A los españoles les encanta disfrutar de su tiempo libre, y si el clima acompaña, les encanta hacerlo al aire libre, por supuesto, disfrutando de buena compañía, pues la mejor caña, café o aperitivo sabe mucho mejor cuando se disfruta en buena compañía. Pero, como se suele decir: para gustos, colores. Y es que, lo que para unos puede ser el mejor café del mundo, para otros puede que no lo sea tanto, no tanto por la calidad de los productos, sino más bien por las proporciones. No obstante, y como indican desde el Café Central Málaga, “si existe un lugar en el mundo en el que las proporciones de café estén perfectamente definidas ese es nuestro café. Y es que, la clásica y peculiar forma de pedir un café en toda la provincia se le debe a nuestro fundador, que en la postguerra creó una carta de cafés apta para todos los gustos y que se ha convertido en algo más que característico de nuestra Málaga querida”.

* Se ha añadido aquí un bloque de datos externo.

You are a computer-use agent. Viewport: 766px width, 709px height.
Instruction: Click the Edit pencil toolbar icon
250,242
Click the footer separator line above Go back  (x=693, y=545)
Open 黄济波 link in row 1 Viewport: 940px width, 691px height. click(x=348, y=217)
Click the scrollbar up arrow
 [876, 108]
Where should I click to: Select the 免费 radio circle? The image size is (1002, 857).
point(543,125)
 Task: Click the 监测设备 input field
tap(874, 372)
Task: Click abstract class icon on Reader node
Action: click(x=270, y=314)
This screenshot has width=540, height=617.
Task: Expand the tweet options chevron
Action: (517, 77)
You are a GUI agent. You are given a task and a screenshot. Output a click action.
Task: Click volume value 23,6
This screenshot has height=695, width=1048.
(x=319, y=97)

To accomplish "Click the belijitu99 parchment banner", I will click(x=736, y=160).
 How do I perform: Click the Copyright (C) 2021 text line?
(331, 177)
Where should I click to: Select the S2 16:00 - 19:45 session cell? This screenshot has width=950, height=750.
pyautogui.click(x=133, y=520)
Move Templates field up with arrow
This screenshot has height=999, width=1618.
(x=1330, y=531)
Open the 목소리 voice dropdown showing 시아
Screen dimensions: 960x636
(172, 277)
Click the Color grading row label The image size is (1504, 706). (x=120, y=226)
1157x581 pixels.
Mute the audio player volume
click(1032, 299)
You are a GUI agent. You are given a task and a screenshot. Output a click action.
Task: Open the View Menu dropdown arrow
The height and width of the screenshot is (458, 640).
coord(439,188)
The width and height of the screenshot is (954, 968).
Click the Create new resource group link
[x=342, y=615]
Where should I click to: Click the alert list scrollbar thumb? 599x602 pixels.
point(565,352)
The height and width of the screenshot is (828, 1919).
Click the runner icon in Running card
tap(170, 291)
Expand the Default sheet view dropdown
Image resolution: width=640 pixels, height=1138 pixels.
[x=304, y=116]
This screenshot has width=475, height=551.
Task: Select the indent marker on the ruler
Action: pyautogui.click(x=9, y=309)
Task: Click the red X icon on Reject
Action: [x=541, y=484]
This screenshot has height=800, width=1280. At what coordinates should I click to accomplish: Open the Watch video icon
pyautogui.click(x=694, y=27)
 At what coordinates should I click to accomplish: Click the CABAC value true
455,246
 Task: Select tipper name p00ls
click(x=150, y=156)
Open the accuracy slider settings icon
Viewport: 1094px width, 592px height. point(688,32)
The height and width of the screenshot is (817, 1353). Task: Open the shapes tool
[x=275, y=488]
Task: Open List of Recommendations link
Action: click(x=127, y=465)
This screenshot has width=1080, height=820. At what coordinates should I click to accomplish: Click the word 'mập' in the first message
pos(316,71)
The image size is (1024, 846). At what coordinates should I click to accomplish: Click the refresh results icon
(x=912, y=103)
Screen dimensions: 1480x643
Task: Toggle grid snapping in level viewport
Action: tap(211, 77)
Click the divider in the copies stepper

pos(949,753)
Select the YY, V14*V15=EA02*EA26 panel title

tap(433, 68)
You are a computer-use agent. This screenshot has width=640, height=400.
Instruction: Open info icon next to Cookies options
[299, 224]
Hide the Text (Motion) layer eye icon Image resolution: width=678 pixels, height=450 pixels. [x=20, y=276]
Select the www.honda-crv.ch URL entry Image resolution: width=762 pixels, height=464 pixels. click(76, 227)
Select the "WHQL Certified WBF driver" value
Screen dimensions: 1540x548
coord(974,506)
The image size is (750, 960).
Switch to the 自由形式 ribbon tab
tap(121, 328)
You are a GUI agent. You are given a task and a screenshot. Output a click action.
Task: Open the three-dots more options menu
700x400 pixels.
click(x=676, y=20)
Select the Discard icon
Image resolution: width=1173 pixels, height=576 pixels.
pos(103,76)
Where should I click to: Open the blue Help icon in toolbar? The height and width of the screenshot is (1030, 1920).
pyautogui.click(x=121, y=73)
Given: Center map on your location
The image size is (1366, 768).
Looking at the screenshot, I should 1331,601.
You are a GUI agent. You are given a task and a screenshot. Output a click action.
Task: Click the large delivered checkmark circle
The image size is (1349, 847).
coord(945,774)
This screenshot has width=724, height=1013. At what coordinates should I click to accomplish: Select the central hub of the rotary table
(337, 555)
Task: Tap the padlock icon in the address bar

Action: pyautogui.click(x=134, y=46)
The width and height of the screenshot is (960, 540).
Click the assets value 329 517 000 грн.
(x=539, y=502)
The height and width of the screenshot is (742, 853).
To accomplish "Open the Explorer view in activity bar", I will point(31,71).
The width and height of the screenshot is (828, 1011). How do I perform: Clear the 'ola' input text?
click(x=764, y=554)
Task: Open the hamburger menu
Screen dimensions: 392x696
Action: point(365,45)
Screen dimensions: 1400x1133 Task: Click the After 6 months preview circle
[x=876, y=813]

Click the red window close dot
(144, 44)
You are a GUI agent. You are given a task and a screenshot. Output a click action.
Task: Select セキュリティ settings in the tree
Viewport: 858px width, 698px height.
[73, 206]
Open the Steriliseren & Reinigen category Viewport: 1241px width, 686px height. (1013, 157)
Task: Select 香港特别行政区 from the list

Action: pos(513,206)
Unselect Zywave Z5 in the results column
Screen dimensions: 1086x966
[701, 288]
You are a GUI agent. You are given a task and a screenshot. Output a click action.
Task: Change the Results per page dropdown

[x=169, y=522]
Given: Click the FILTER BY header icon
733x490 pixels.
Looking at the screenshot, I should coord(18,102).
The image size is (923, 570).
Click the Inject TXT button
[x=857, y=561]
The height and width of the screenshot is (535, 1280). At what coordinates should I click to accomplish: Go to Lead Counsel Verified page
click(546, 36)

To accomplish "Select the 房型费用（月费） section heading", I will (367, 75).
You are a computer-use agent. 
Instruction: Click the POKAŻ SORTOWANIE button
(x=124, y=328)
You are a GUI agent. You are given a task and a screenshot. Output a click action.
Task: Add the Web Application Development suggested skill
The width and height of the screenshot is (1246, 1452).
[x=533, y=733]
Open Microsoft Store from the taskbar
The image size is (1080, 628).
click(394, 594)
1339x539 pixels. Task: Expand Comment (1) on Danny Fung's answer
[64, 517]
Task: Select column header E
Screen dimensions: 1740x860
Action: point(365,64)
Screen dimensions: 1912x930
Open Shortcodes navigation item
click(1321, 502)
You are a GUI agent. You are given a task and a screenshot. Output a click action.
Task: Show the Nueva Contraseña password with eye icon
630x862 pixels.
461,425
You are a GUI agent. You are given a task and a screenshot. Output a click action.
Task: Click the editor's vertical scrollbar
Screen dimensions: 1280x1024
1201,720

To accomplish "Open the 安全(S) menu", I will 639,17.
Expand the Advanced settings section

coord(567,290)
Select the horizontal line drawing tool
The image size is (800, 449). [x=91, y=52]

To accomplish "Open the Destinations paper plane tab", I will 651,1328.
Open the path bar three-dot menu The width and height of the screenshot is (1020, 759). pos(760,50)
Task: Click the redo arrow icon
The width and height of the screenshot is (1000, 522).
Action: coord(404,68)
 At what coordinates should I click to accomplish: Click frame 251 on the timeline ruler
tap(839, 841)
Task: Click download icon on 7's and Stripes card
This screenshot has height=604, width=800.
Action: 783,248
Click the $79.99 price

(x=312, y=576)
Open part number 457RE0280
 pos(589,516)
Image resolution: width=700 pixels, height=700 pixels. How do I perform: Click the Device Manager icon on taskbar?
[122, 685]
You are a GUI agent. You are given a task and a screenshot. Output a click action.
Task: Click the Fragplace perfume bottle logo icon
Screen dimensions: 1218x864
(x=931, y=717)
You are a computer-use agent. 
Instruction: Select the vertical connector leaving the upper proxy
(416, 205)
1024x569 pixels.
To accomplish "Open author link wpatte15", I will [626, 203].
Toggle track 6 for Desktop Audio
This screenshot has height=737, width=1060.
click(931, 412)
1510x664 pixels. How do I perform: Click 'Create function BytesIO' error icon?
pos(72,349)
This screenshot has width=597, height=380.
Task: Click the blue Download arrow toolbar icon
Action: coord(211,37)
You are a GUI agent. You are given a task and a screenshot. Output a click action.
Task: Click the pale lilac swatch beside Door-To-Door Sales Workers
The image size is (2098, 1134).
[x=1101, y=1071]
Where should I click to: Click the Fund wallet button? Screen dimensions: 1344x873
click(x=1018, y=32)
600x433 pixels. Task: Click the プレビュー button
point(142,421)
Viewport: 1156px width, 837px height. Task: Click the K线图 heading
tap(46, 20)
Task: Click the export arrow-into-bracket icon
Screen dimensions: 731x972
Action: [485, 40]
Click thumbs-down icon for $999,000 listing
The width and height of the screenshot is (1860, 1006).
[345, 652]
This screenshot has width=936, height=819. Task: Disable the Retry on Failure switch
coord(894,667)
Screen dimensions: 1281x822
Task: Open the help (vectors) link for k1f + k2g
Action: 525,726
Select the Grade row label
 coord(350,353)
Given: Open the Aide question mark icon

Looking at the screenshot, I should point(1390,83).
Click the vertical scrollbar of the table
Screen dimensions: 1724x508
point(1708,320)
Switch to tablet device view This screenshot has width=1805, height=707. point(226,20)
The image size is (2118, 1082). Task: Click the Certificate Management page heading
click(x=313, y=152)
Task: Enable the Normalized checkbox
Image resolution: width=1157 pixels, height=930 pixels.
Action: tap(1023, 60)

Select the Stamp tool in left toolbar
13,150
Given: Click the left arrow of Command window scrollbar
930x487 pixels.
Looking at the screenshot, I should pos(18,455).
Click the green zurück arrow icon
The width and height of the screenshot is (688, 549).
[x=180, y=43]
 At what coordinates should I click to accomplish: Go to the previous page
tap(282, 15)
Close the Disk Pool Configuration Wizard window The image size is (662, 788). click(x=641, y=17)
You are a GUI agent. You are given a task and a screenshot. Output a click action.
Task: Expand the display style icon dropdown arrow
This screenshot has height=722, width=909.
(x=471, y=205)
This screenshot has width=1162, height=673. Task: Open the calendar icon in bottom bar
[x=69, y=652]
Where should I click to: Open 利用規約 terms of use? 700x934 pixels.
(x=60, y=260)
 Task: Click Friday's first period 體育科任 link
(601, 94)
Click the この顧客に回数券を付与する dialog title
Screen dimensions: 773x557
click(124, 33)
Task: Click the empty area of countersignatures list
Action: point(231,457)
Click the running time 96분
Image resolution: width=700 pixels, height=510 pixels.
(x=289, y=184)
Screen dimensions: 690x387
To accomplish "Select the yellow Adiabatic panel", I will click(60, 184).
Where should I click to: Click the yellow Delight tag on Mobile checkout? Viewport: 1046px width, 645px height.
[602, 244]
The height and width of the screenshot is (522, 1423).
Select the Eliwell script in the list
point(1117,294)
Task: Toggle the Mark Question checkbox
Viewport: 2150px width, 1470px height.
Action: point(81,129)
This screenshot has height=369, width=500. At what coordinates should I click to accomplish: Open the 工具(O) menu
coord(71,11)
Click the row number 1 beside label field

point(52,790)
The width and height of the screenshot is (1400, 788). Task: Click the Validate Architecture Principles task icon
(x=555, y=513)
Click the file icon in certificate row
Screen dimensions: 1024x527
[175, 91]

Y es que, el clásico café con leche admite una enorme variedad de proporciones, a pesar de estar compuesto por solo dos ingredientes, el café y la leche. Y si bien, en el resto del país lo clásico es pedir un café solo, un café con leche o un manchado, en el Café Central Málaga existen nueve variedades en las que la proporción de café y leche están perfectamente definidas y que se han extendido al resto de la provincia, son las siguientes:

  • Café solo: al igual que en el resto del país se trata de 100% café, sin nada de leche.
  • Café largo: 90% café y 10% de leche, lo que equivaldría al clásico café manchado en el resto del país.
  • Café semilargo: está muy lejos de ser uno de los más demandados, compuesto por 80% café y 20% leche, es típicamente malagueño.
  • Café solo corto: 60% café y 40% leche.
  • Café mitad: su propio nombre lo indica, mitad café y mitad leche.
  • Café entrecorto: un 40% de café y un 60% de leche, hacen de este café típicamente malagueño una exquisitez para el paladar.
  • Café corto: 30% café y 70% leche.
  • Café sombra: 20% café y 80% leche, sin duda, y junto con el siguiente forman el tándem más icónico de los cafés malagueños.
  • Café nube: 10% café y 90% leche, es decir un vaso de leche manchada.

Como se puede comprobar, Málaga es uno de los pocos lugares en los que han sabido llamar a cosa por su nombre. No obstante, “no se puede dejar de mencionar que en la carta original del café hay un décimo café el no me lo pongas, que como su propio nombre indica contiene 0% de nada”.